Required work: Please set down the entries below once more, exactly.

--- Material for the task ---

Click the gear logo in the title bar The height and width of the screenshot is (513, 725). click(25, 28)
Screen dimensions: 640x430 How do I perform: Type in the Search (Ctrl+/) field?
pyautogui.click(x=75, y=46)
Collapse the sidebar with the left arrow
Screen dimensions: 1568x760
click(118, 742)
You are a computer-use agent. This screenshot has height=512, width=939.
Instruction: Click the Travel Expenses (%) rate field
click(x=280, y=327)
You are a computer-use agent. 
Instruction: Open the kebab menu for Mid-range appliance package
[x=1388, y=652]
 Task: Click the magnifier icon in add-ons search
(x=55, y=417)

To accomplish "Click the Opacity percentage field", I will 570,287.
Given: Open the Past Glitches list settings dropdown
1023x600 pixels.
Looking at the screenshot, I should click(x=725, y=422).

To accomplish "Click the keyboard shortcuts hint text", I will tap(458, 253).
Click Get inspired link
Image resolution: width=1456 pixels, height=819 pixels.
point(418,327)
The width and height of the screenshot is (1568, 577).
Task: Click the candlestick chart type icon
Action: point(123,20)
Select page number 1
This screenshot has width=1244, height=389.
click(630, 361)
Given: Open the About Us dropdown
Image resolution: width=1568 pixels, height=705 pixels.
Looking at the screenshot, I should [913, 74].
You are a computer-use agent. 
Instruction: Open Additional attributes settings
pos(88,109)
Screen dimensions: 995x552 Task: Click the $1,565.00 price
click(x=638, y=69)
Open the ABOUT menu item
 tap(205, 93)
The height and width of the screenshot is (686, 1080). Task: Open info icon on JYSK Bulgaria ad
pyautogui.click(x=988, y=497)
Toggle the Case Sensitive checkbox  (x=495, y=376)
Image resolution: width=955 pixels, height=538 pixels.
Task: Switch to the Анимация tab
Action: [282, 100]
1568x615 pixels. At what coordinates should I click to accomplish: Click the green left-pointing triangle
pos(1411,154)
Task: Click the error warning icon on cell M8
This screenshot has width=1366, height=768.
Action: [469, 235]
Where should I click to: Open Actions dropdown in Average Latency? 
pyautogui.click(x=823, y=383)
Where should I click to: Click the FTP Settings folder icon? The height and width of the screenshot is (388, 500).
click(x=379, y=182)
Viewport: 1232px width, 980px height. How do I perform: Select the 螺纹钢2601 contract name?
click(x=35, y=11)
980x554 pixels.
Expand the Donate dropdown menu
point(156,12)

---

Exercise output:
Click the gear logo in the title bar The height and width of the screenshot is (513, 725). click(25, 28)
Screen dimensions: 640x430 How do I perform: Type in the Search (Ctrl+/) field?
pyautogui.click(x=75, y=46)
Collapse the sidebar with the left arrow
Screen dimensions: 1568x760
click(118, 742)
You are a computer-use agent. This screenshot has height=512, width=939.
Instruction: Click the Travel Expenses (%) rate field
click(x=280, y=327)
You are a computer-use agent. 
Instruction: Open the kebab menu for Mid-range appliance package
[x=1388, y=652]
 Task: Click the magnifier icon in add-ons search
(x=55, y=417)

To accomplish "Click the Opacity percentage field", I will 570,287.
Given: Open the Past Glitches list settings dropdown
1023x600 pixels.
Looking at the screenshot, I should click(x=725, y=422).

To accomplish "Click the keyboard shortcuts hint text", I will tap(458, 253).
Click Get inspired link
Image resolution: width=1456 pixels, height=819 pixels.
point(418,327)
The width and height of the screenshot is (1568, 577).
Task: Click the candlestick chart type icon
Action: point(123,20)
Select page number 1
This screenshot has width=1244, height=389.
click(630, 361)
Given: Open the About Us dropdown
Image resolution: width=1568 pixels, height=705 pixels.
Looking at the screenshot, I should [913, 74].
You are a computer-use agent. 
Instruction: Open Additional attributes settings
pos(88,109)
Screen dimensions: 995x552 Task: Click the $1,565.00 price
click(x=638, y=69)
Open the ABOUT menu item
 tap(205, 93)
The height and width of the screenshot is (686, 1080). Task: Open info icon on JYSK Bulgaria ad
pyautogui.click(x=988, y=497)
Toggle the Case Sensitive checkbox  (x=495, y=376)
Image resolution: width=955 pixels, height=538 pixels.
Task: Switch to the Анимация tab
Action: [282, 100]
1568x615 pixels. At what coordinates should I click to accomplish: Click the green left-pointing triangle
pos(1411,154)
Task: Click the error warning icon on cell M8
This screenshot has width=1366, height=768.
Action: [469, 235]
Where should I click to: Open Actions dropdown in Average Latency? 
pyautogui.click(x=823, y=383)
Where should I click to: Click the FTP Settings folder icon? The height and width of the screenshot is (388, 500).
click(x=379, y=182)
Viewport: 1232px width, 980px height. How do I perform: Select the 螺纹钢2601 contract name?
click(x=35, y=11)
980x554 pixels.
Expand the Donate dropdown menu
point(156,12)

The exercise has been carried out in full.